#### WHAT YOU WILL DO
Quote every line of the records below word for word, omitting the pictures.

===== DATA PROVIDED =====

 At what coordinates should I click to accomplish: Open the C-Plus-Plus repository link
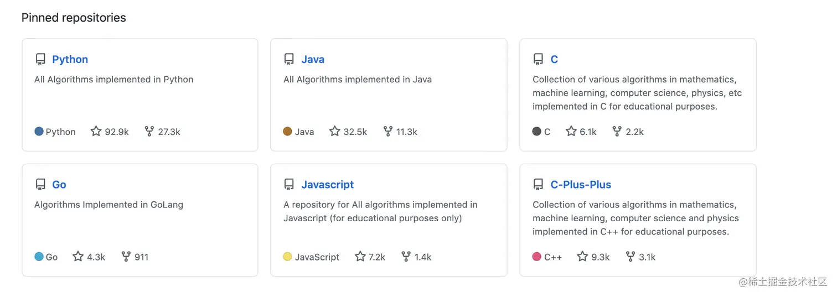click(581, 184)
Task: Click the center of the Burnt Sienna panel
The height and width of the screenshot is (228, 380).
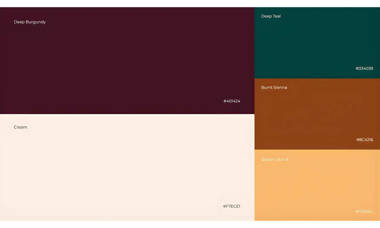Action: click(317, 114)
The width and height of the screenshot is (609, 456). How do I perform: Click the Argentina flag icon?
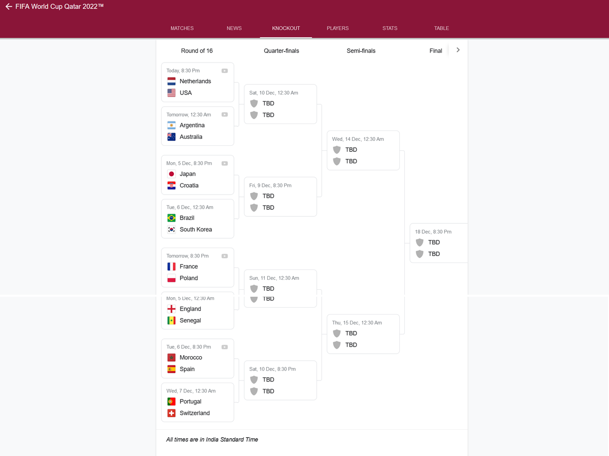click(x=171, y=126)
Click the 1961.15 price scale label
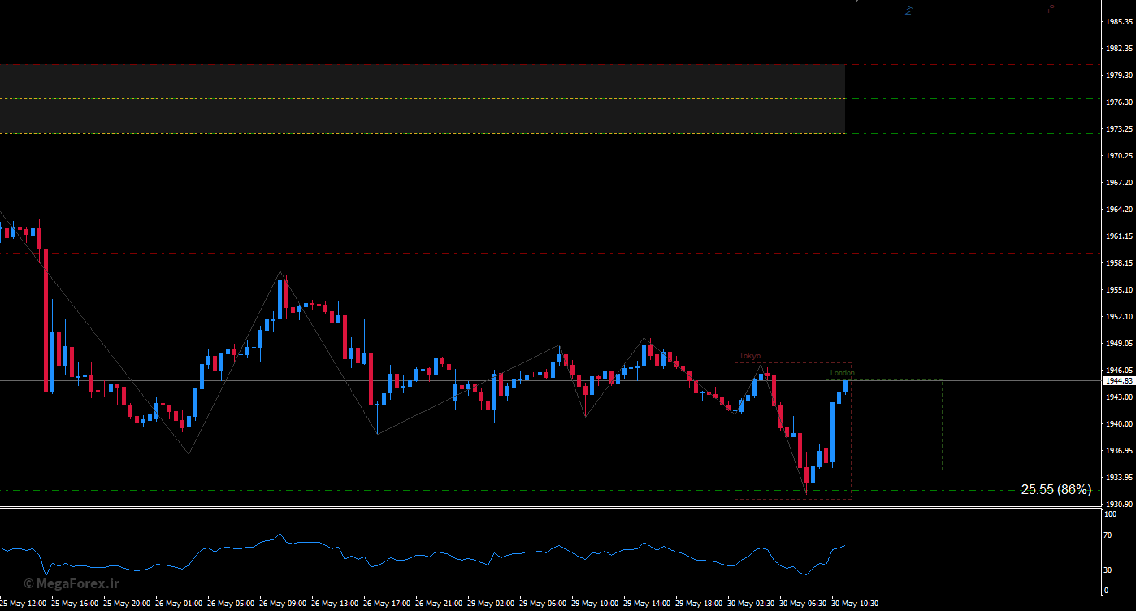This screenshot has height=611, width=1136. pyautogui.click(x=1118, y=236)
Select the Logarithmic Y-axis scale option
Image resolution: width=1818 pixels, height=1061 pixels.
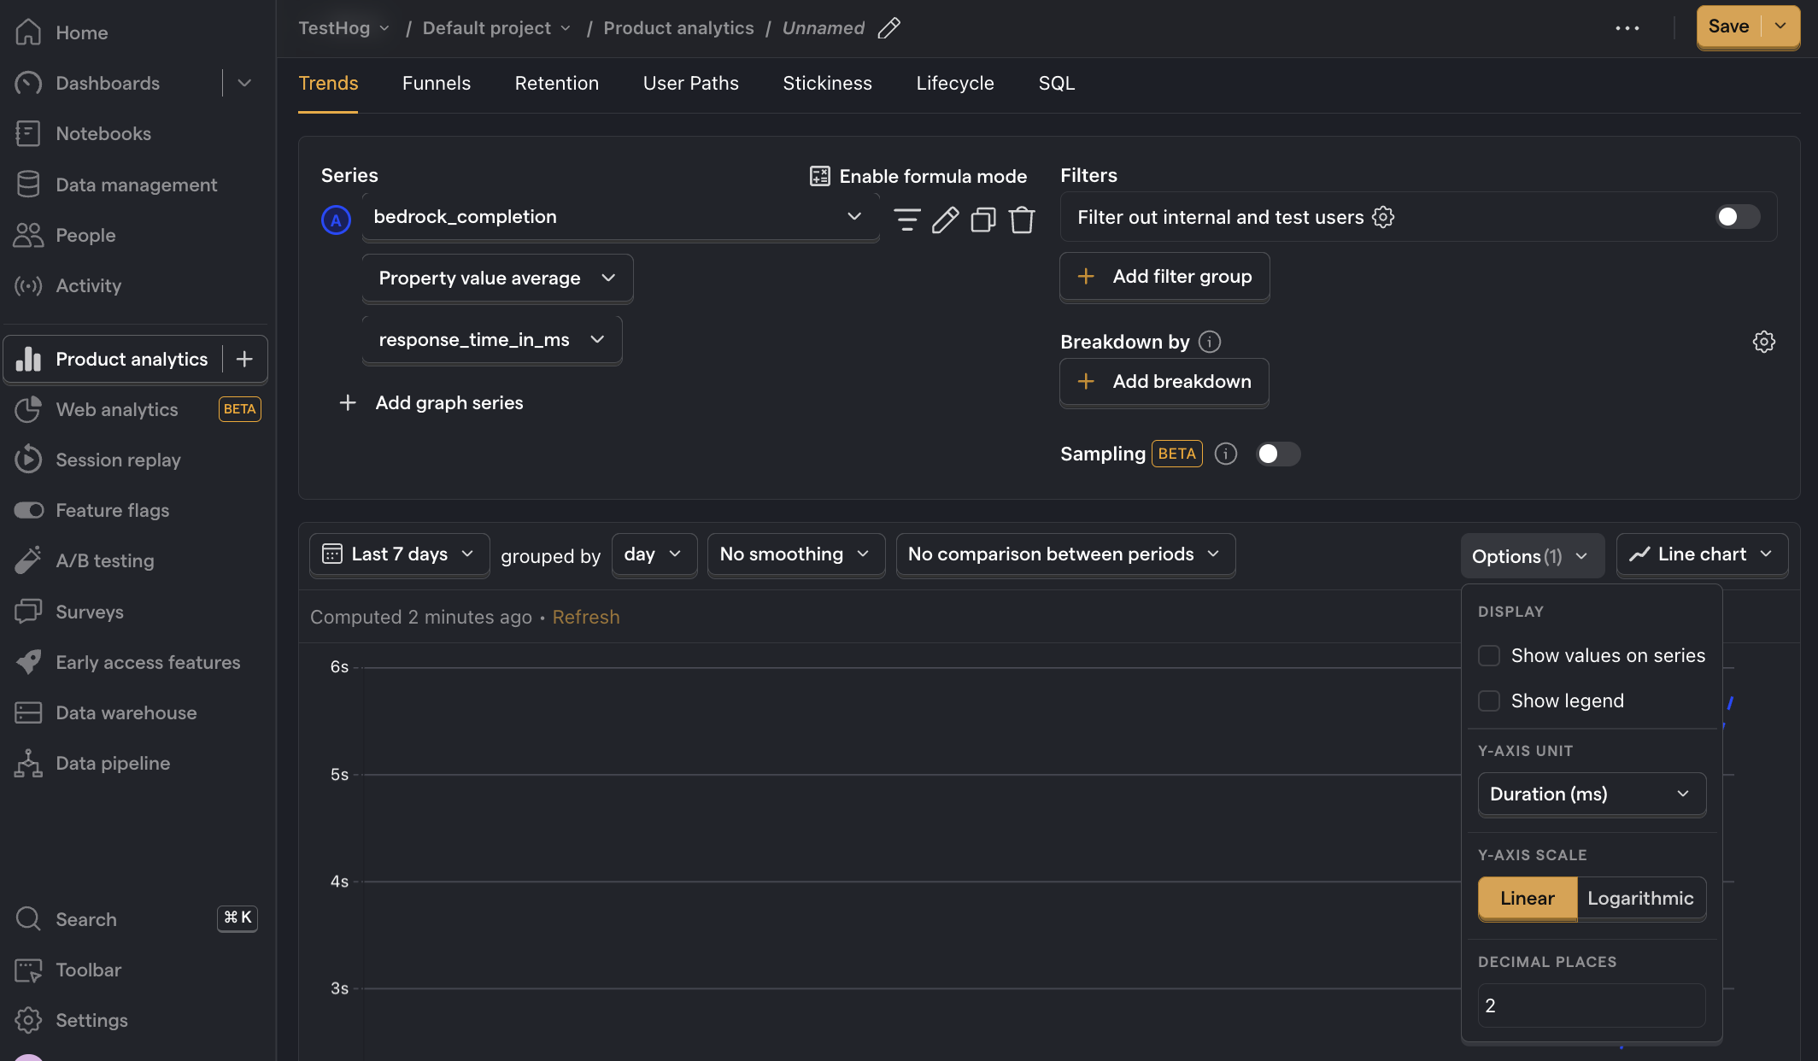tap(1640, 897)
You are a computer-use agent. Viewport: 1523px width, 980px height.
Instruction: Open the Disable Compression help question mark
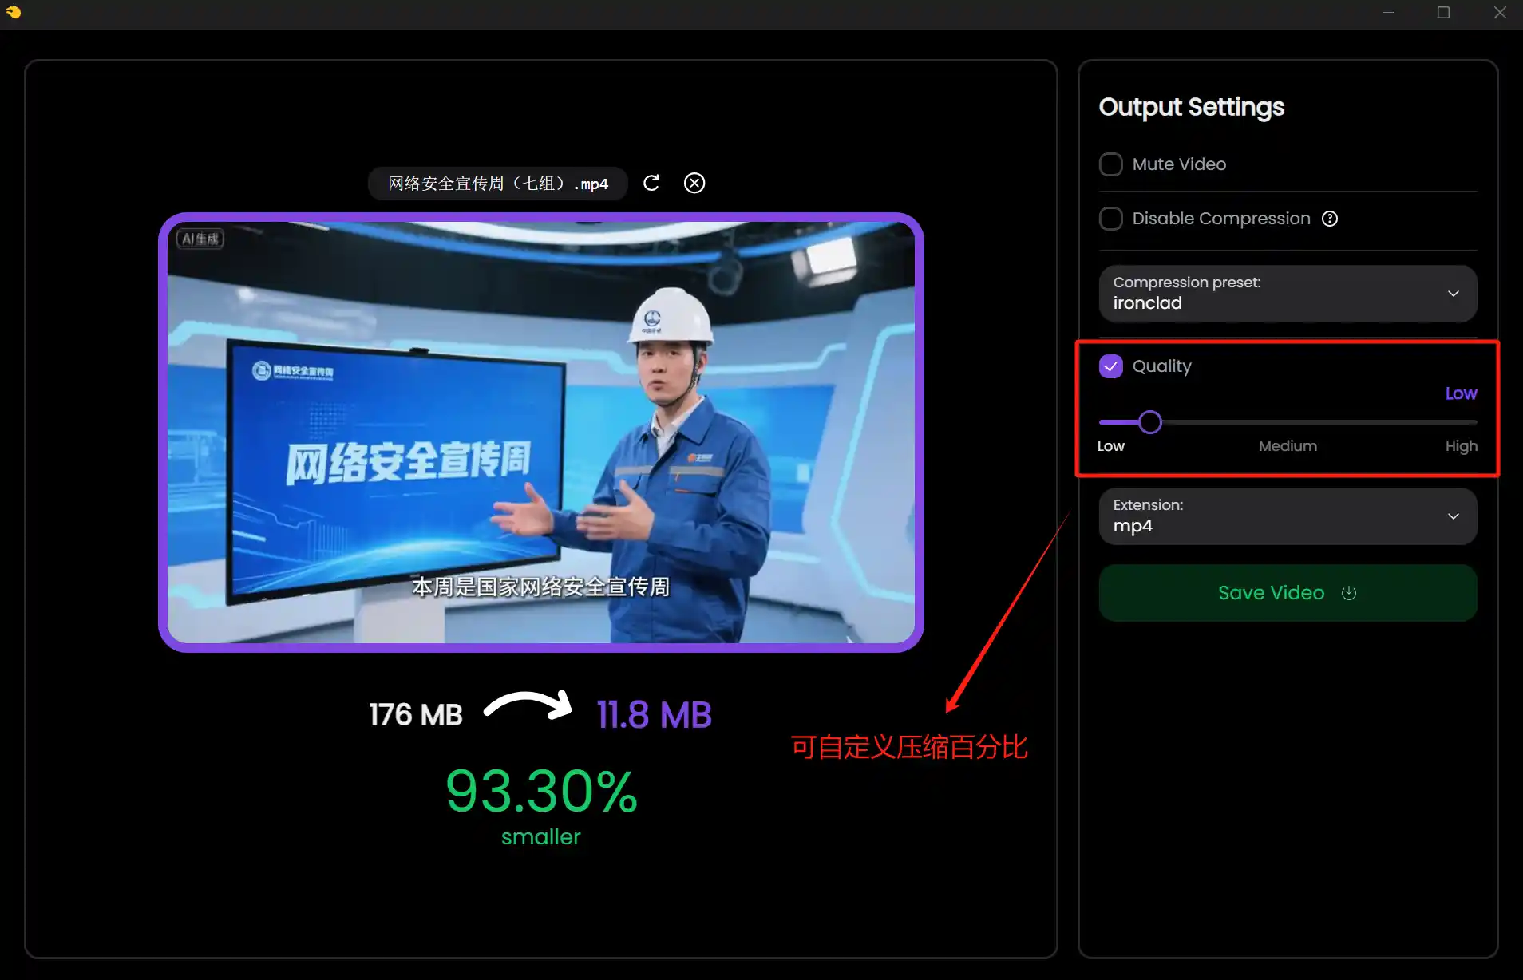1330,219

=====

#### SOLUTION
 At what coordinates should I click to accomplish: Open the C-Plus-Plus repository link
click(581, 184)
Task: Click the center of the Burnt Sienna panel
The height and width of the screenshot is (228, 380).
Action: click(317, 114)
The width and height of the screenshot is (609, 456). How do I perform: Click the Argentina flag icon?
click(x=171, y=126)
Click the 1961.15 price scale label
This screenshot has height=611, width=1136. pyautogui.click(x=1118, y=236)
Select the Logarithmic Y-axis scale option
Image resolution: width=1818 pixels, height=1061 pixels.
tap(1640, 897)
You are a computer-use agent. Viewport: 1523px width, 980px height.
Instruction: Open the Disable Compression help question mark
1330,219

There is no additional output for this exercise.